### Extracted text

····················

Mr. Wells inquired if any representative of Messrs. Erlanger or Messrs. Schroeder, their agents, who issued the bonds, was present?
[Page 531]Mr. Chamberlain was not aware. He had applied to Messrs. Schroeder to allow him to see the contract, but he had not yet succeeded. He had also applied to Messrs. Erlanger, the contractors at Paris, but as yet he had not had the facilities afforded him which he required. He had, however, no reason to suppose that if a committee were appointed Messrs. Erlanger or Messrs. Schroeder would withhold from them the fullest information.
Mr. Green thought good ground had been shown for the appointment of a committee, but suggested that a representation should be made to the President of the United States and to Mr. Seward of the position of the bondholders and of the justice and policy of the federal government taking the debt upon itself. [“Oh,” and a laugh.] If there was any money in the hands of the agents, it ought to be divided among the bondholders in payment, so far as it would go, of the interest.
Mr. S. Herapath observed that the only claim they could have upon the federal government was in respect of the property seized by them which was hypothecated to the payment of this loan. To that extent, no doubt, they had an equitable claim, but it was not reasonable to suppose that the federal government would hold itself liable for more. Their claim was against the States for whose use the money had been raised, and upon the property be. longing to those States which had fallen into the hands of the federal government.
Mr. Joseph thought they ought to have information as to the terms of the contract, the parties to the contract, and the parties by whom the money to meet be dividends had been paid. These things could be ascertained more readily by a committee than by a large body of shareholders, and therefore he likewise supported Mr. Chamberlain’s suggestion.
Mr. Chamberlain had prepared a resolution, which would test the feeling of the meeting upon the subject. It was to the effect that, considering the position in which the subscribers to the seven per cent, cotton loan of the late Confederate States were placed, it was advisa-ble that a committee should be formed to investigate the rights and claims of the bondholders, and take such steps to protect and enforce the same as might be deemed expedient. His own opinion was, that the federai government must be looked upon as an independent state conquering another independent state, and therefore internationally and morally bound to’ take upon itself the liabilities of the conquered state. According to the Constitution of the United States there were means of trying the question as to the lien of the bondholders upon the property hypothecated to the payment of the debt, and which had been since seized by the federal government; but whether a bondholder would have a chance of establishing his claim in a United States court of law he was not prepared to say. This, however, would be a question for the committee to consider.

····················

### Exercise task 1
List every person who speaks in the report of the bondholders' meeting.
### Exercise task 2
In the report of the bondholders' meeting, who were the contractors at Paris?
### Exercise task 3
Carry on the report of the bondholders' meeting from its last sentence.
The data after this point is separate from the meeting report.

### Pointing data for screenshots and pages
····················

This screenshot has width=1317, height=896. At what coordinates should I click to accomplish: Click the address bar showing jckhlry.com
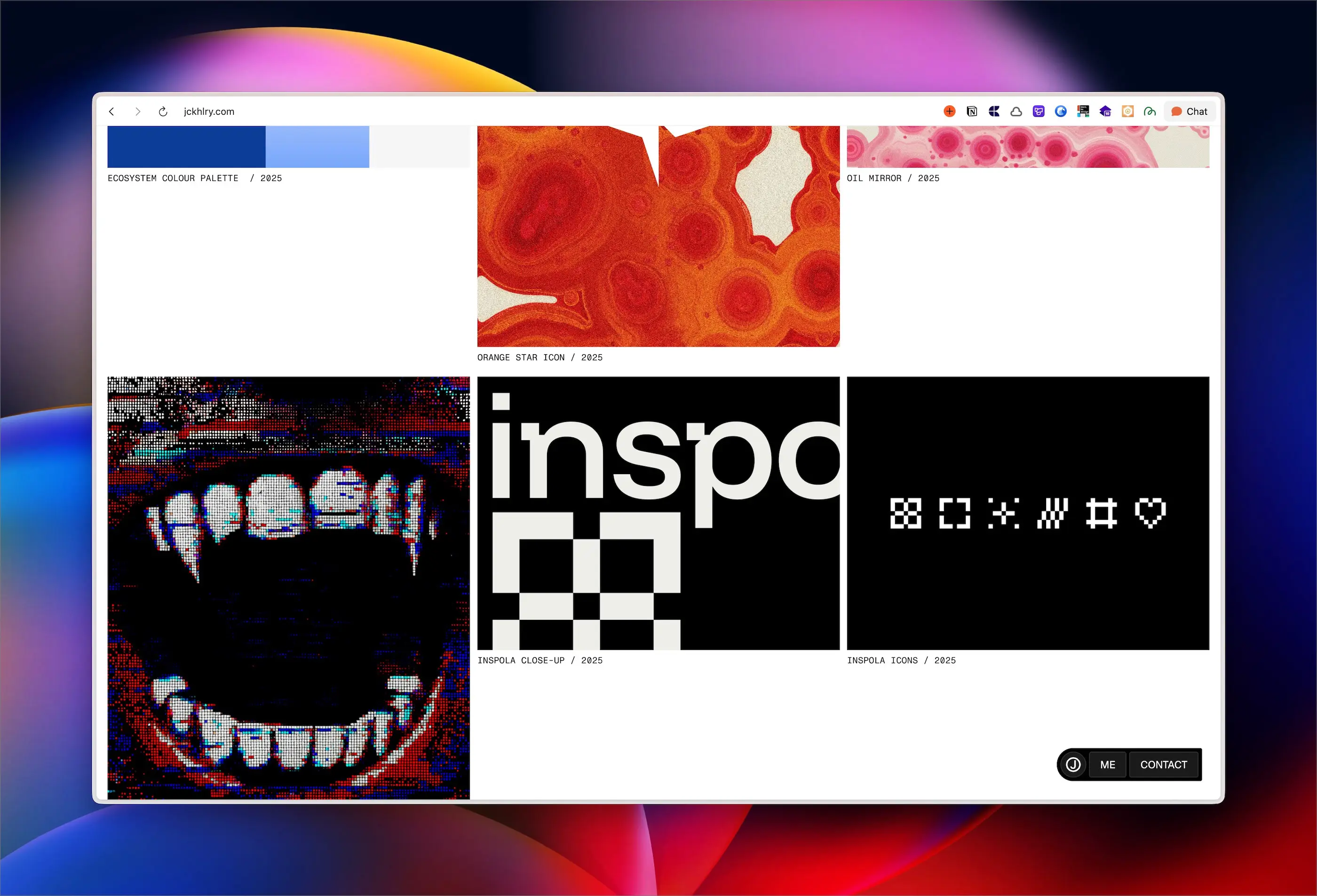click(x=209, y=111)
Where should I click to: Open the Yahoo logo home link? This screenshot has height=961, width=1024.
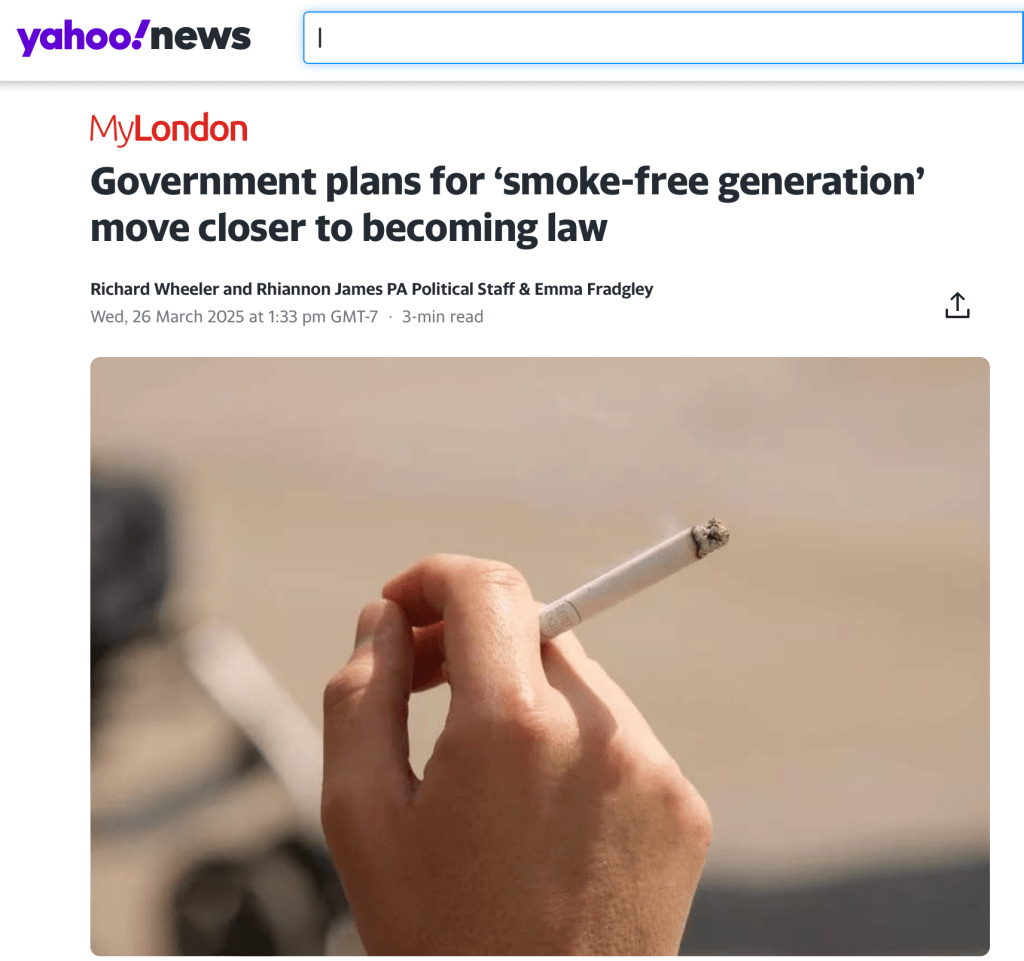[x=134, y=37]
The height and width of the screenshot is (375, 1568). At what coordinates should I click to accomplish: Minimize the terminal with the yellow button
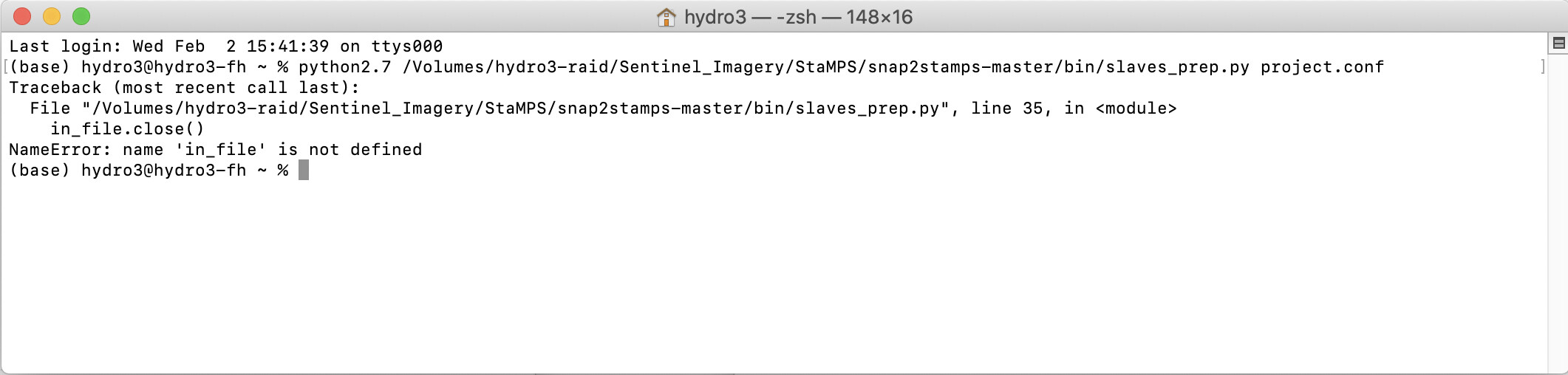pyautogui.click(x=52, y=16)
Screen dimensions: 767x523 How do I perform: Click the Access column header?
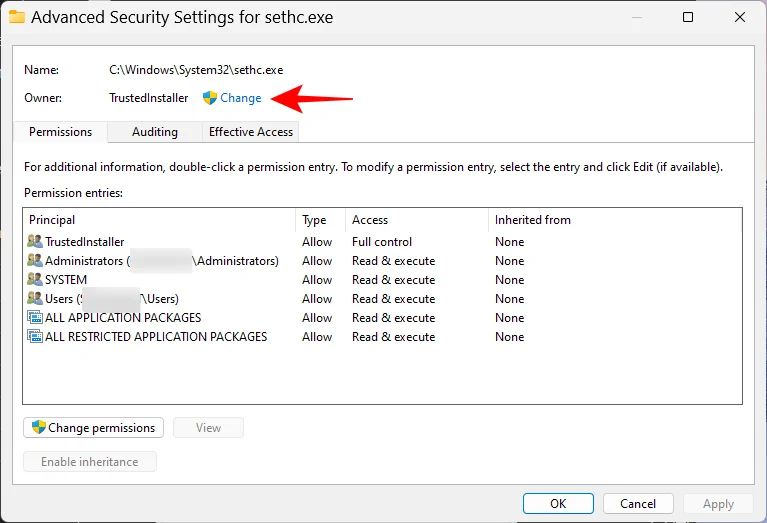click(417, 220)

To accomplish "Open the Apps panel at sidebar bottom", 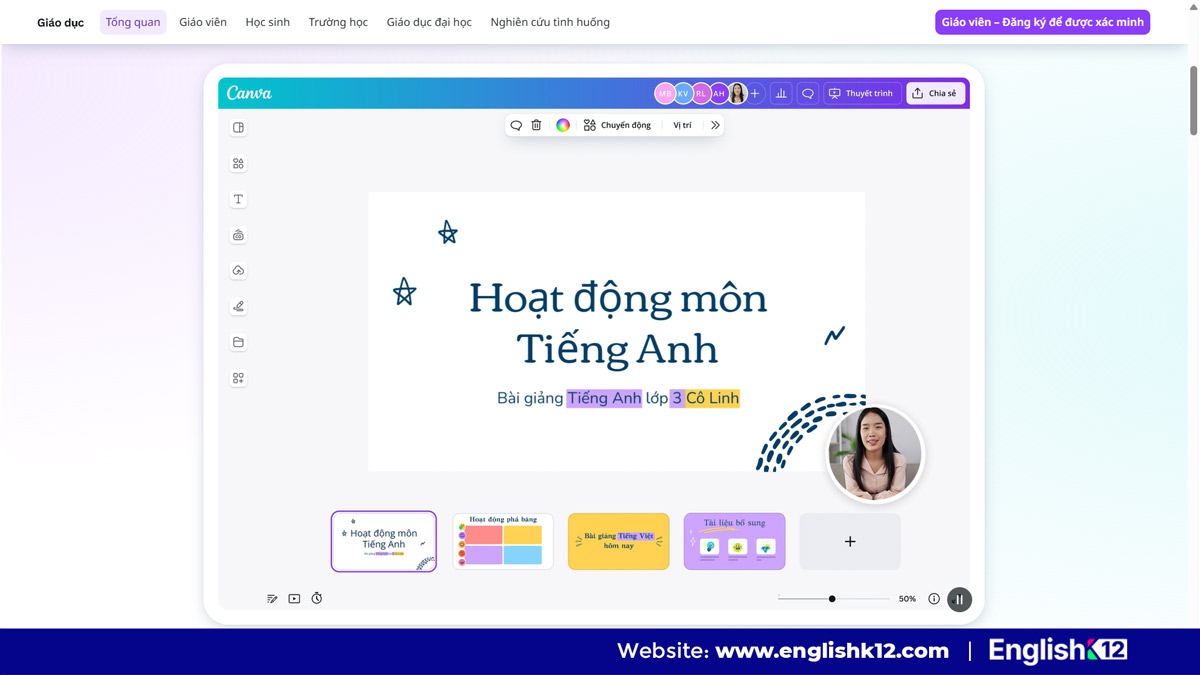I will (x=238, y=378).
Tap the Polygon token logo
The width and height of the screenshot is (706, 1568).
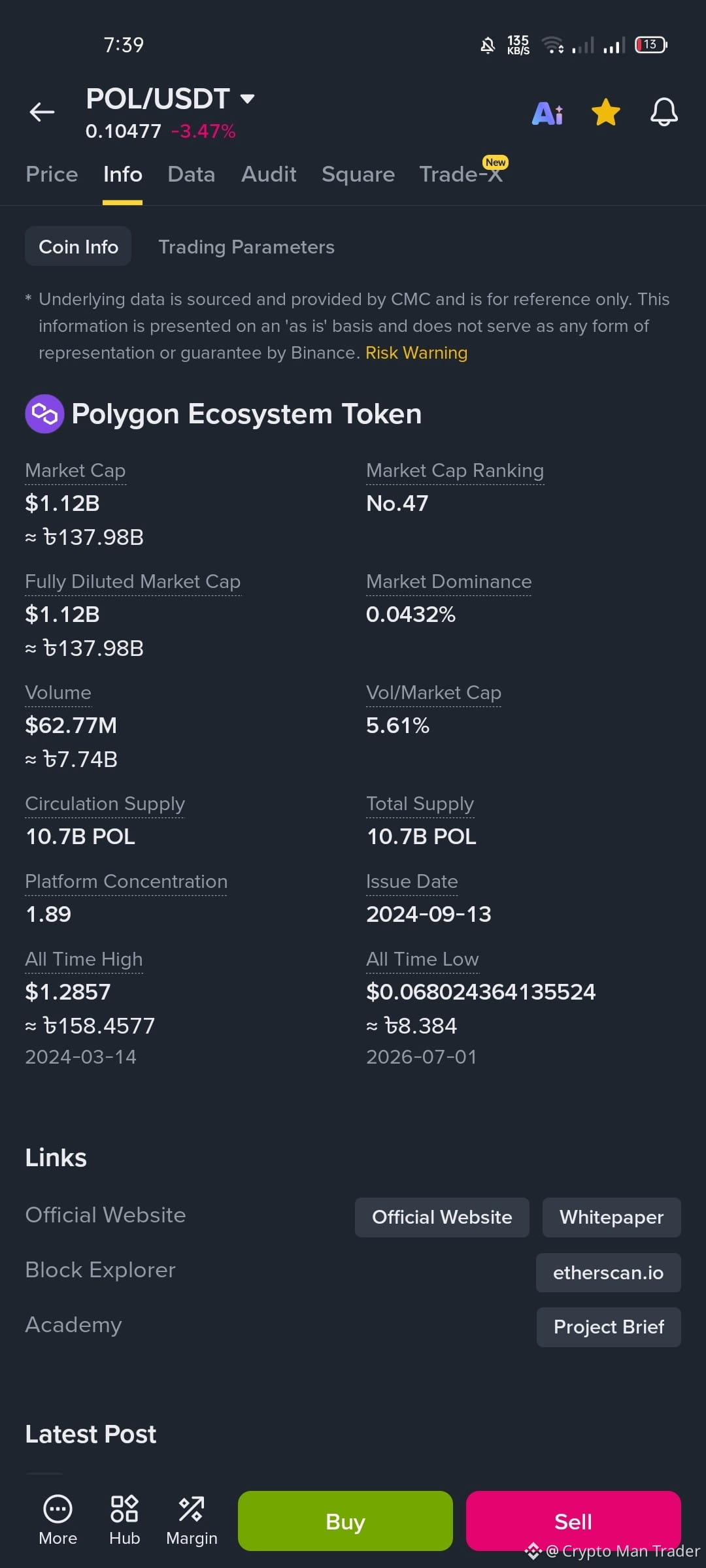click(x=44, y=414)
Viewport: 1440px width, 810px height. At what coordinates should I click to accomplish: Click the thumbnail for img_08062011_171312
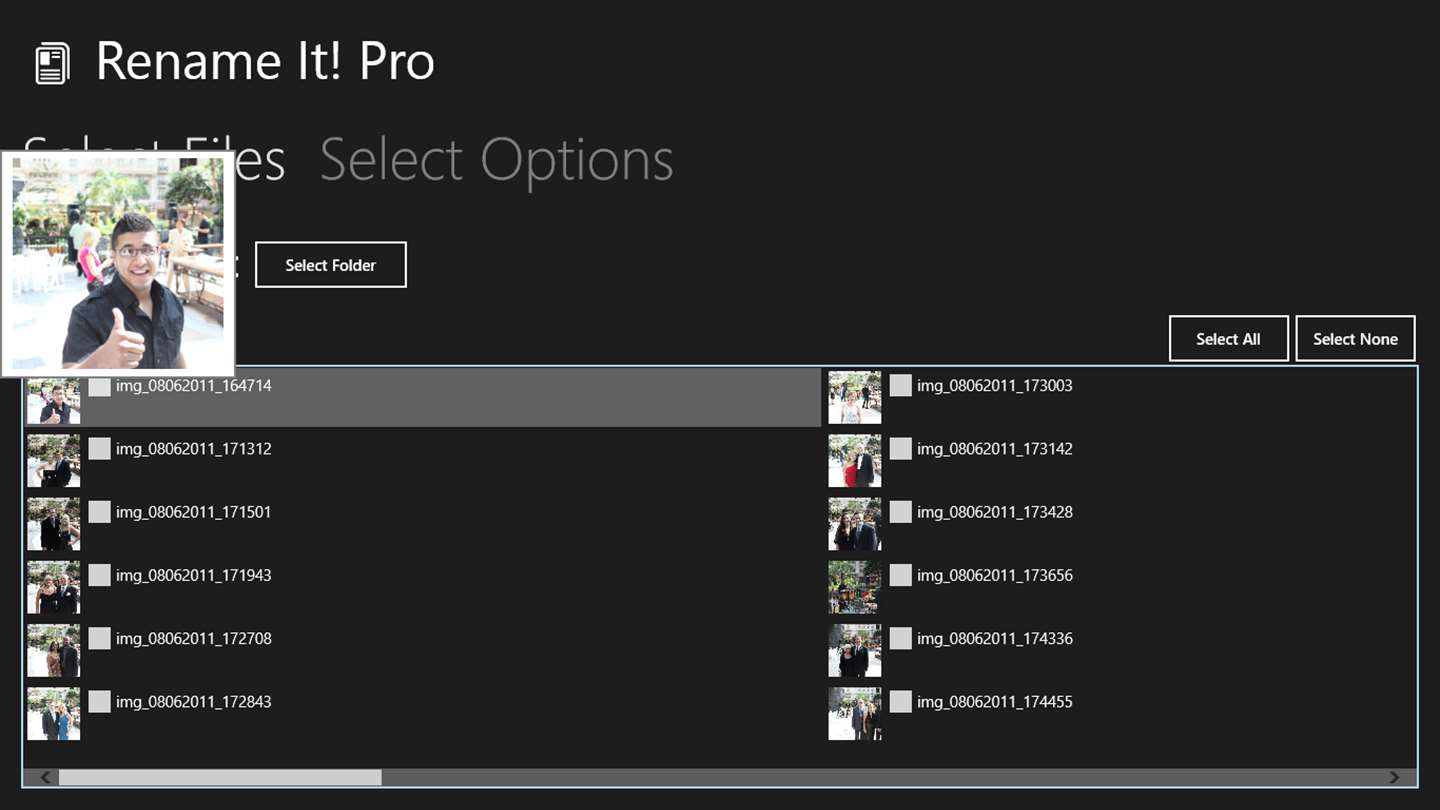(53, 461)
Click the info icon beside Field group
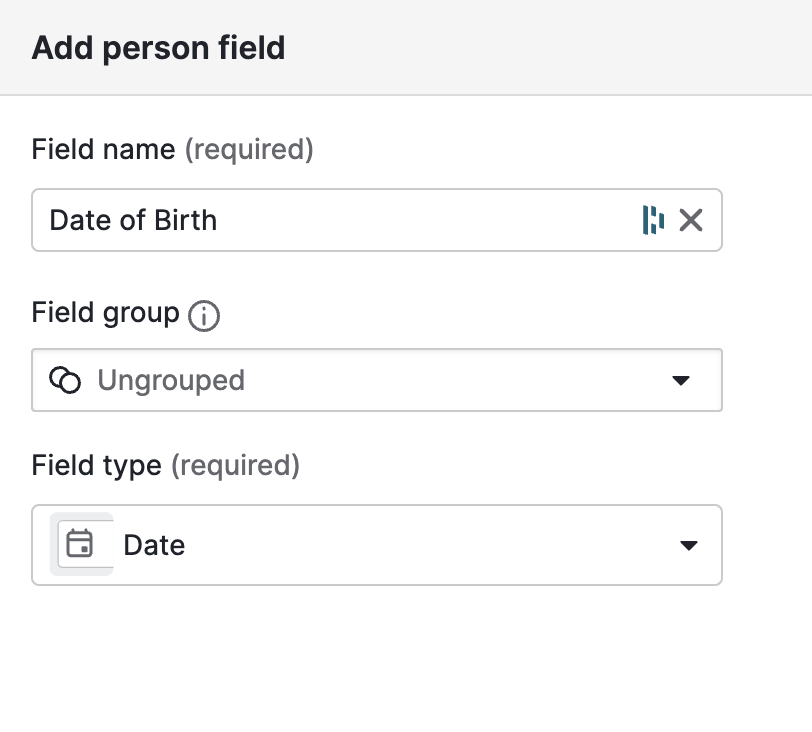 point(204,317)
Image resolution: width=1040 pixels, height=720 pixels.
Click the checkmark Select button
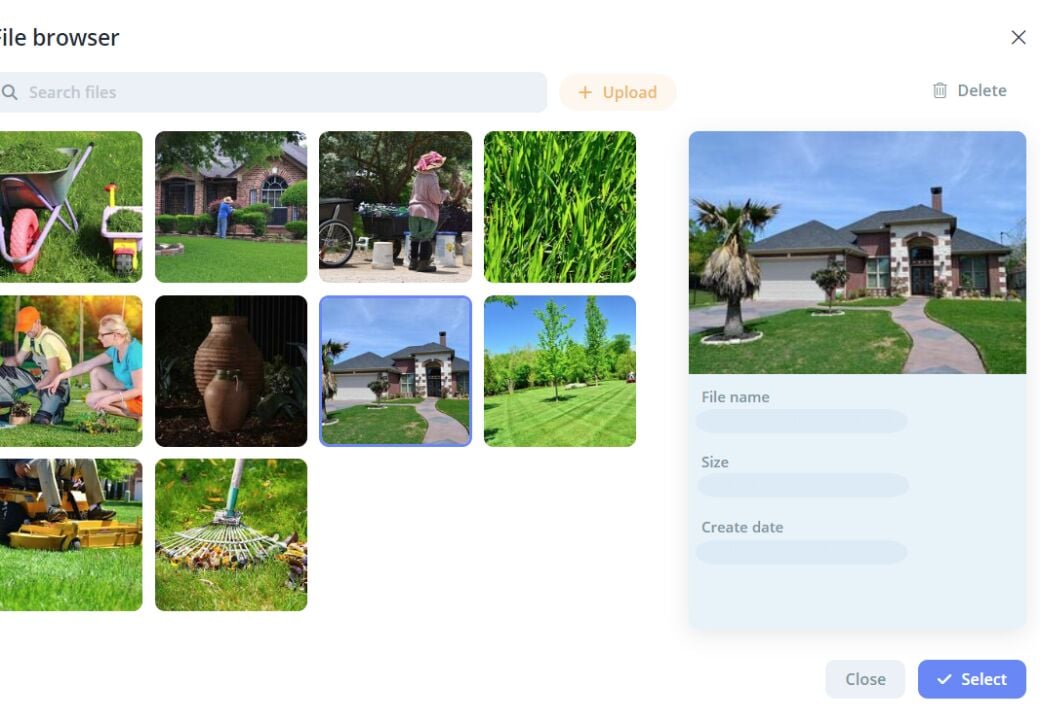click(971, 679)
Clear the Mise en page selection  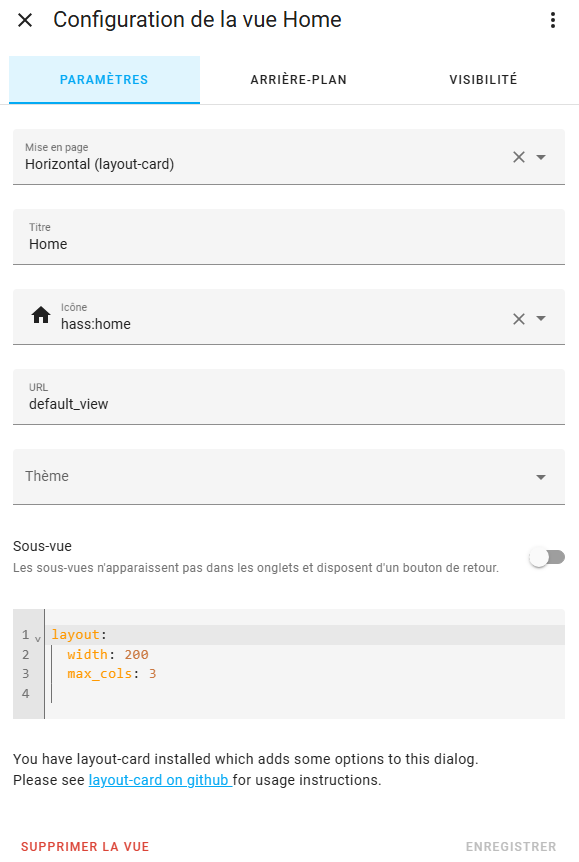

····················

### Exercise response 1
Mr. Wells, Mr. Chamberlain, Mr. Green, Mr. S. Herapath, Mr. Joseph

### Exercise response 2
Messrs. Erlanger

### Exercise response 3
A bondholder expressed regret that the contractors, or the agents, Messrs. Schroeder, who had profited largely by the transaction, had not volunteered information and assistance, but he trusted that they would aid the committee when it was formed as far as they could. He agreed with Mr. Herapath that they must look to the Confederate States rather than to the federal government. He objected to eating humble pie or buttering over the federal government. These southern States would want money at some future time, and they would find it to their interest to pay this debt, which, spread over them all, amounted to a mere nothing.
Other bondholders contended for the liability of the federal government to the debt on the ground that they had conquered a confederation of independent and sovereign States, not a number of dependent States fighting in rebellion. It was urged that the bondholders had at least an equitable lien upon all the cotton which had been seized by the federals, and, so far as that would go, the federal government were in law and in equity bound to satisfy the claims of the bondholders.
Mr. Sebag questioned the policy of naming the committee at that time, seeing that so many of the bondholders whom it might be desirable to appoint upon it were out of town, while others, from natural disinclination or timidity, were absent. He recommended in dealing with the subject, a policy of conciliation and good nature mixed with some little confidence. He proposed that they should adjourn the meeting for a fortnight, and then, the matter having been in the meanwhile ventilated, they might appoint the committee.
Mr. Herapath seconded this proposal.
Mr. Green, on the other hand, insisted upon the importance of appointing a committee at once, otherwise there would be no responsible or authorized body to see the contractors and agents, and to act on behalf of the bondholders. Delays were always dangerous in matters of this kind.
A conversational discussion of some length ensued, the result of which was that the resollution suggested by Mr. Chamberlain was carried, and the meeting was adjourned to the 18th of October, a temporary committee, consisting, of the chairman, Mr. Morgan, (who, it was stated, held bonds to a very large amount,) and Mr. Chamberlain, being appointed to “act in the mean time, and to suggest at the adjourned meeting, the names of those bondholders” who might be considered most desirable to form the permanent committee.
A vote of thanks to the chairman concluded the proceedings.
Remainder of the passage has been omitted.